• Direction:
Copy the items below word for word, starting at the line containing "Click the detection score circle gauge" and continuing through the final line of the items, leaving out the pictures.

• Extracted material:
+++

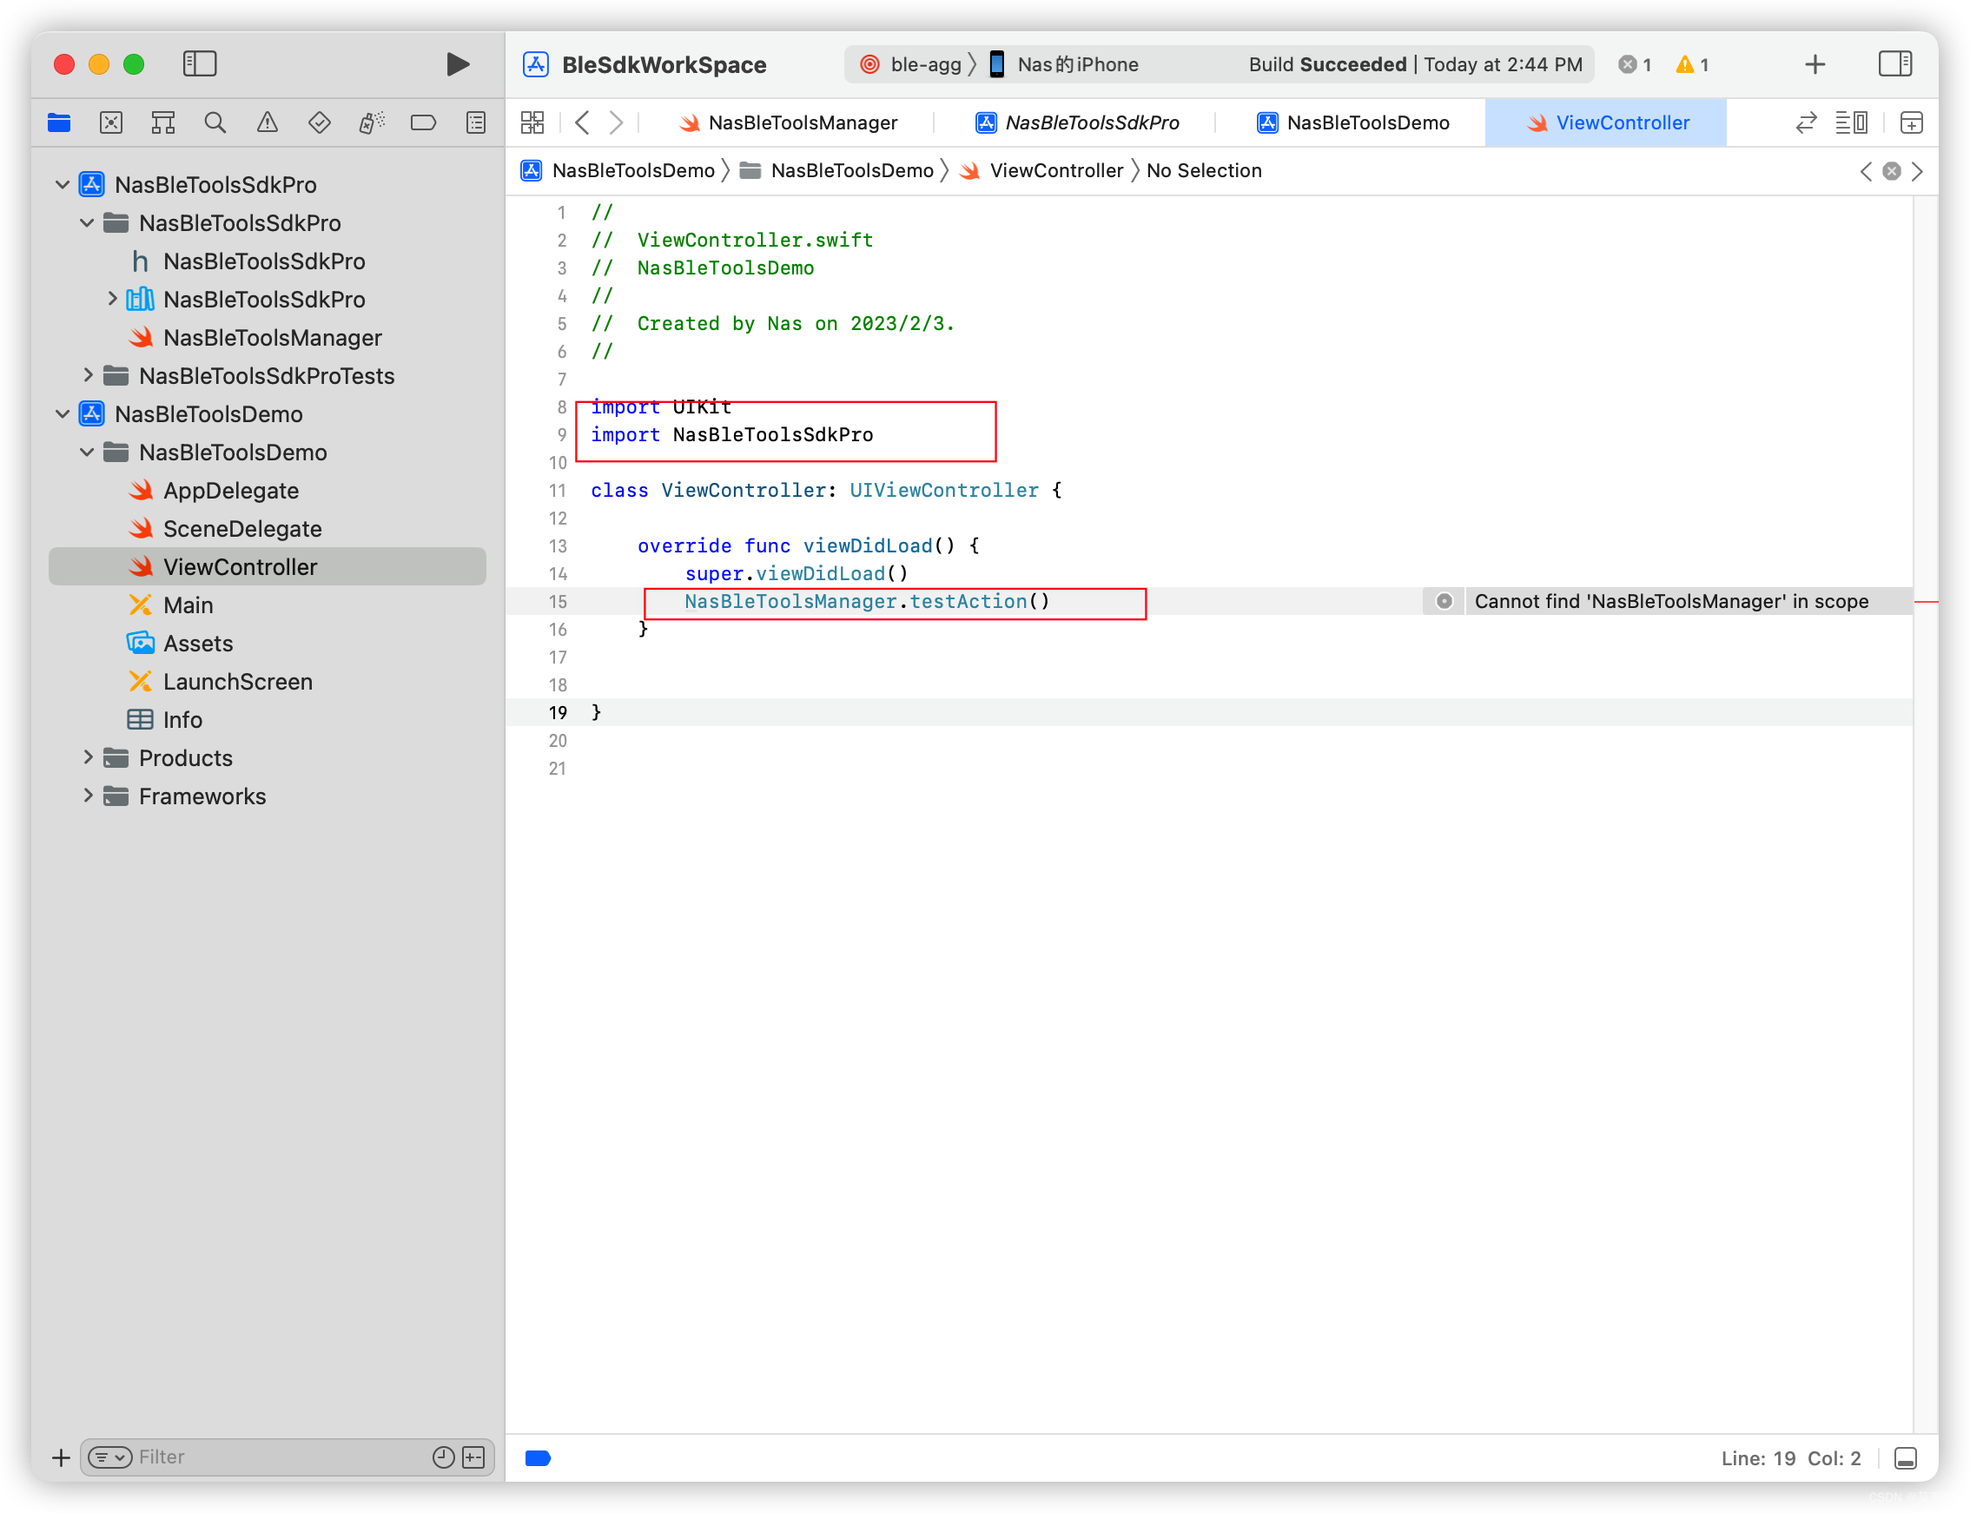This screenshot has height=1513, width=1970.
Task: Open the Issue navigator warning icon
Action: click(x=267, y=122)
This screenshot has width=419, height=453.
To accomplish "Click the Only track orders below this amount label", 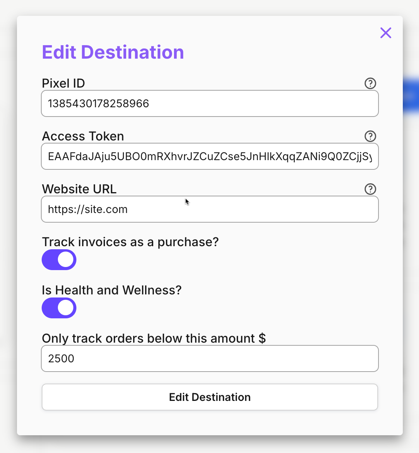I will click(154, 338).
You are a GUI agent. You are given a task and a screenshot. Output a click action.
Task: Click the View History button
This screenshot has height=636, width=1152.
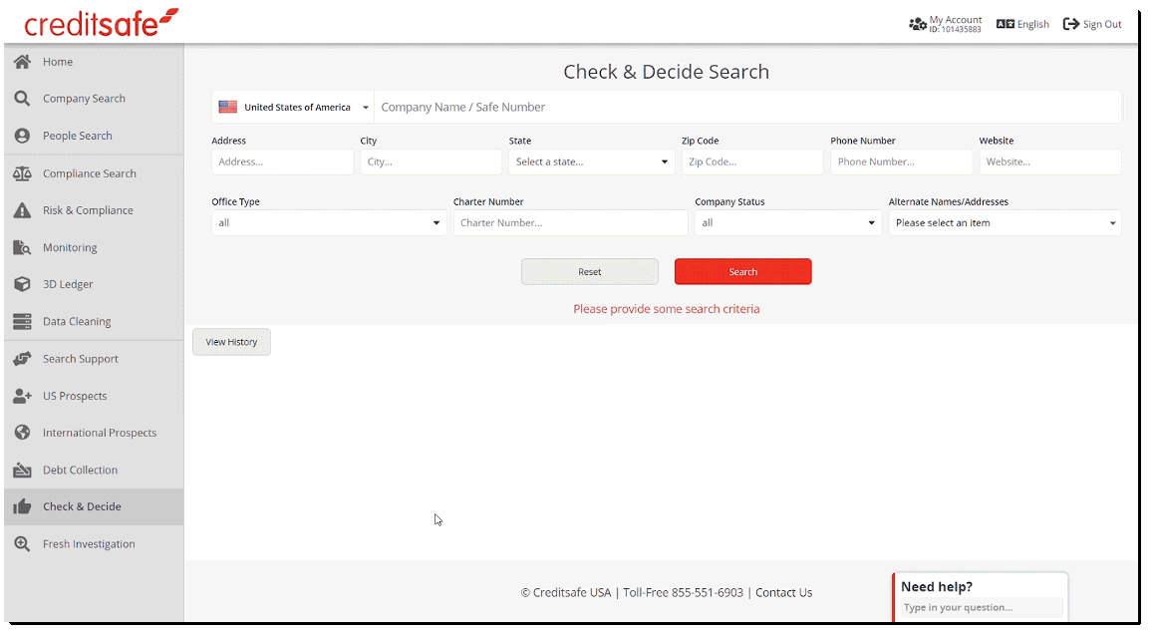[x=231, y=341]
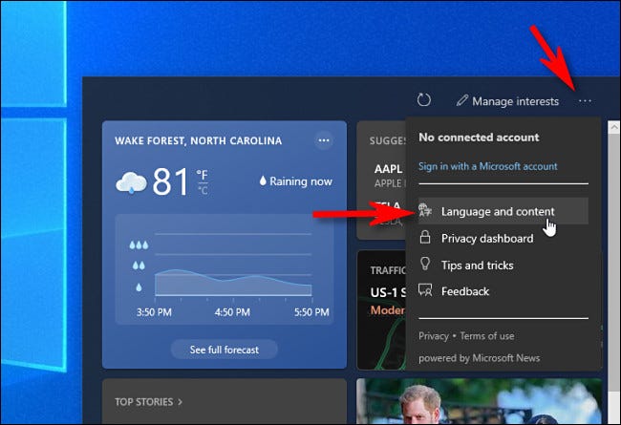The width and height of the screenshot is (621, 425).
Task: Expand the Top Stories section
Action: pyautogui.click(x=148, y=401)
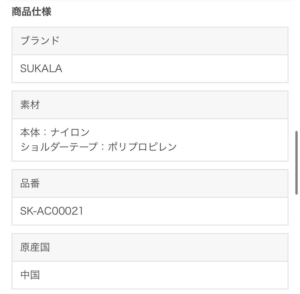The height and width of the screenshot is (294, 300).
Task: Click the word ナイロン in material details
Action: click(70, 132)
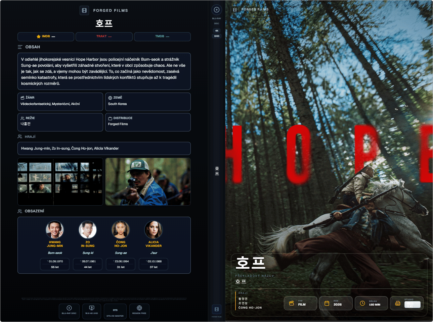Image resolution: width=433 pixels, height=322 pixels.
Task: Click Alicia Vikander's cast portrait
Action: pos(154,230)
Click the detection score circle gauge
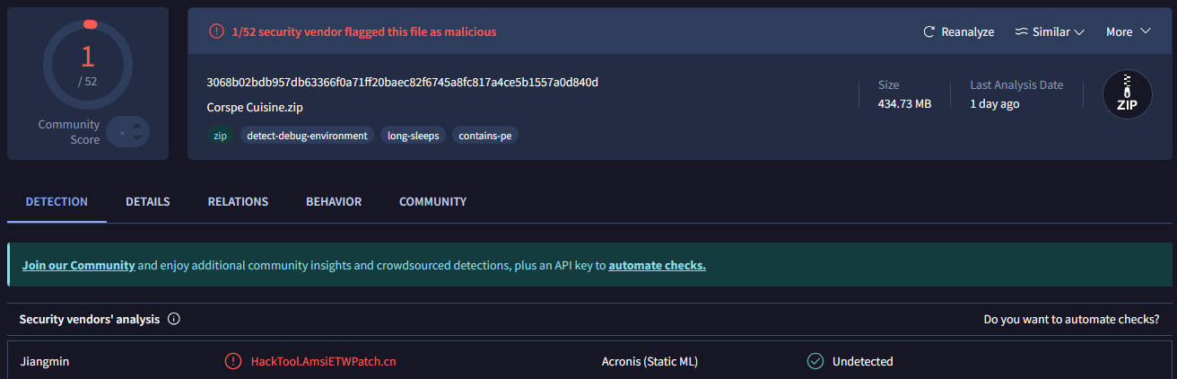This screenshot has width=1177, height=379. [88, 64]
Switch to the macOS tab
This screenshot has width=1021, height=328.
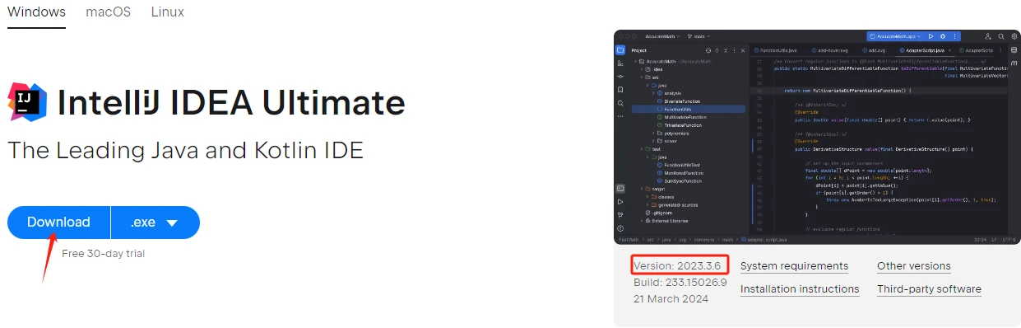108,12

+++

• Solution:
Click the detection score circle gauge
This screenshot has width=1177, height=379. [88, 64]
Switch to the macOS tab
This screenshot has width=1021, height=328.
108,12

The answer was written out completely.